Distributed Systems Books
These are books that helped me level up, being a tech lead and engineering manager.
- Designing Data-Intensive Applications: The Big Ideas Behind Reliable, Scalable, and Maintainable Systems. The most practical book I've found so far on distributed systems. It covers the different large scale concepts - both those that I've gone through in this post on distributed systems - together with real-world examples.
- Site Reliability Engineering: How Google Runs Production Systems - Hardcover & (free) online book - a good overview of SRE at Google. For those who worked at places with oncall, much of the first part of the book will likely be very familiar. Keep in mind that your mileage might vary: what works at Google scale, might not be the ideal fit for your use case.
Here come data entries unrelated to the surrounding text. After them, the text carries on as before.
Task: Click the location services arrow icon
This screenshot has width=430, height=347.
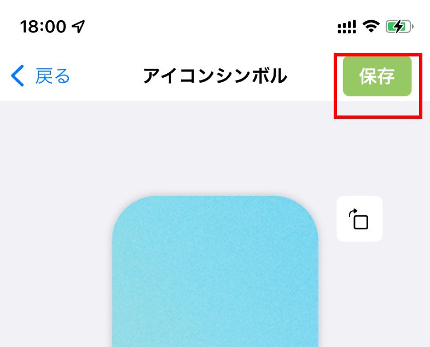Action: click(x=78, y=27)
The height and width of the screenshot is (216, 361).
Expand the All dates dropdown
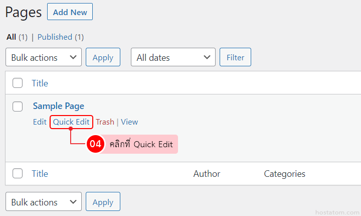pyautogui.click(x=173, y=58)
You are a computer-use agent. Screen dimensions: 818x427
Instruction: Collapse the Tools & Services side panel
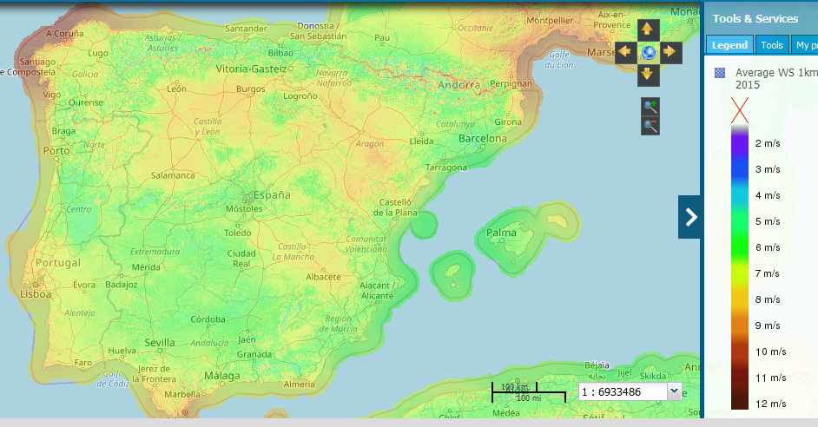[689, 217]
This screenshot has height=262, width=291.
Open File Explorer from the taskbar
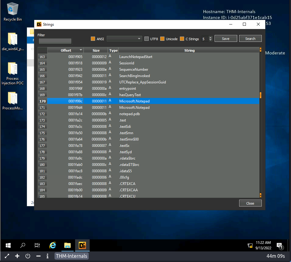[x=67, y=245]

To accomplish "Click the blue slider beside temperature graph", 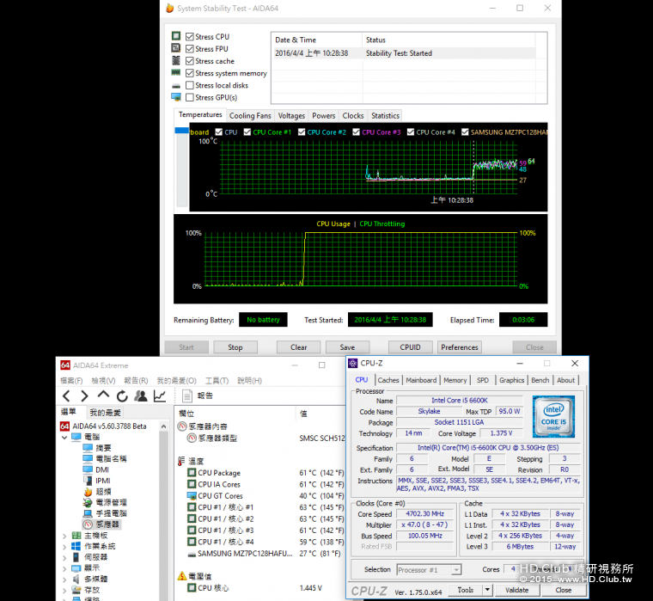I will [181, 132].
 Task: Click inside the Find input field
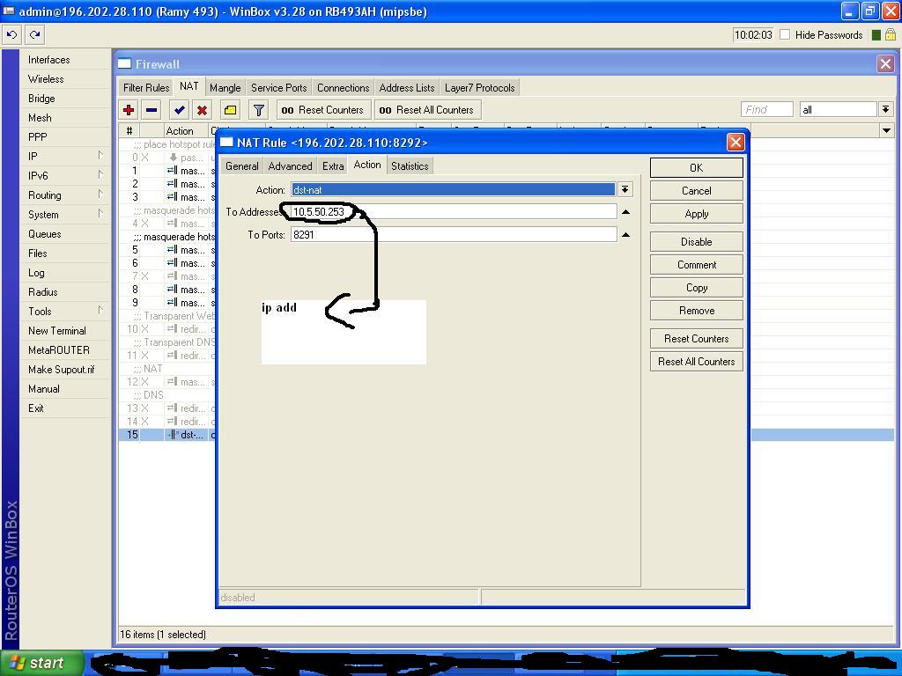tap(765, 108)
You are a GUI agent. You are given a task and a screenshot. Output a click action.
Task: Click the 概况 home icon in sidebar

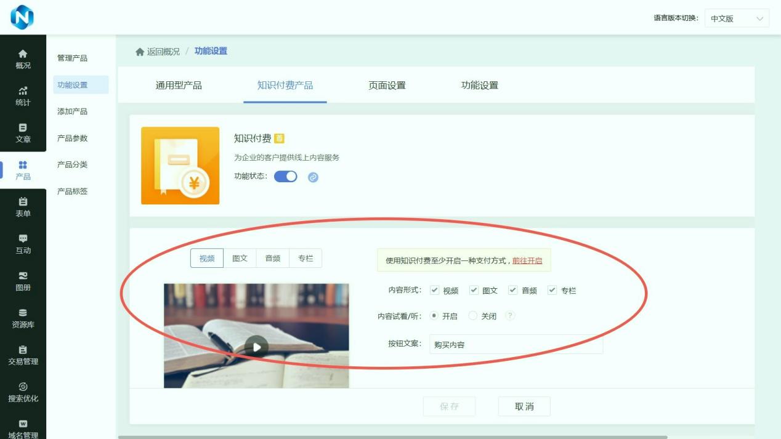(23, 54)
(Engineering) Management Books
These are books that helped me level up, being a tech lead and engineering manager.
- Become and Effective Software Engineering Manager -a hands-on book for people transitoning to management, starting at a new company or looking to make more of an org-wide impact. See my longer book review.
- The Manager's Path - a short reference handbook for managers at all levels.
- An Elegant Puzzle - a long overdue read for engineering leads. The most hands-on read on engineering management I've picked up. See my in-detail review and book notes.
- The Goal - written in the '80s, yet a timeless novel on what management is about, may that be a manager of a team, an organization or an industrial plant.
- The Five Dysfunctions of a Team - a hard to put down story about a company struggling and how the leadership team comes together under a new leader, doing small things that end up making big differences.
- Turn the Ship Around - a novel on empowerment, teamwork and breaking down the hierarchical structure. All of it taking place onboard a nuclear submarine (really!).
- The Phoenix Project - a novel inspired by the Goal, this time playing inside an enterprise in 2010.
- Radical Candor - The definite book about giving good and candid feedback - and a very useful read for new(ish) managers. The book is a list of ideas around the theme of caring personally and challenging directly.
- Not everyone gets a trophy - Tips and observations on how to manage the Millenial generation better. Some of these I found insightful, some were less of a surprise. Read my longer review here.
- First, Break all the Rules - Gallup interviewed thousands of high-performing teams and managers and found a dozen of things each of these teams had in common. While the insights are good, the content itself was quite dry for my taste.
Curated newsletters are my preferred way to stay up to speed with what's new and relevant on software engineering. I've tried out many newsletters and here are my favorite ones, which I keep reading though every week. (Note: I also send a newsletter on engineering, tech leadership and distributed systems once a month).
- Software Lead Weekly by Oren Ellenbogen, VP of engineering at Forter. Five articles per week on technology and leadership. 23,500+ readers.
- Level Up from Pat Kua, Chief Scientist at N26. 15-20 interesting links on leadership, tech, organisations and processes.
- The Weekly Hagakure by Paulo André, previously director of engineering at Hello Fresh. A weekly newsletter with 3 article, 2 video, and 1 book recommendations for technical leaders - and the occasional longer-form thoughts.
- High Growth Engineering by Stephen Whitworth, senior engineer at Monzo. One issue per week, with a deep-dive on a practice used at high-growth tech companies. Previous issues discussed static analysis, engineering proposals and scoping your work.
- The Pointer. A reading club for software developers, curated by Suraj Kapoor, fullstack engineer, product person and former VC. 10-15 links with a concise tl;dr; for each article. 7,000+ subscribers.
- Programming Digest, curated by Jakub Chodounsky, CTO at Hatch. One email per week, 5 links of programming, big data, architecture, development processes and databases. 5,500+ subscribers.
- Software Weekly. The newsletter accompanying the Software Engineering Daily podcast, curated by Abdallah Abu-Ghazaleh. A recap of top episodes for the week and another 10 interesting picks on software engineering and architecture.
- iOS Dev Weekly. A high-quality newsletter on everything iOS and Swift with lots of easily digestible content. 40,000+ readers.
I frequently listen to the below podcasts.
- Scaling Software Teams by Woven Teams- stories on successes and failures from high-growth engineering leaders around the world.
- Decisive Moments for Engineering Leaders - a weekly, 30-minute podcast on insights to become better engineering leaders.
- HBR IdeaCast - an episode per week on a management topic featured in Harvard Business Review.
- Programming Leadership - a weekly podcast to help great coders become skilled leaders.
- The Heartbeat - a longer episode every few weeks, asking one question to a leader about their biggest leadership lesson learned.
- The Ladybug Podcast - a fresh take on the industry with three women software engineer hosts. Shorter episodes every week or two.
- Software Engineering Daily - longer technical interviews on technical topics.
- DevPath.fm - conversations with industry veterans about their software engineering careers and learnings.
- Level-Up Engineering by Coding Sans. Talks with successful tech leaders.
- Greater Than Code - a podcast with frequent software engineering guests from underrepresented groups. Weekly episodes on the human side of tech.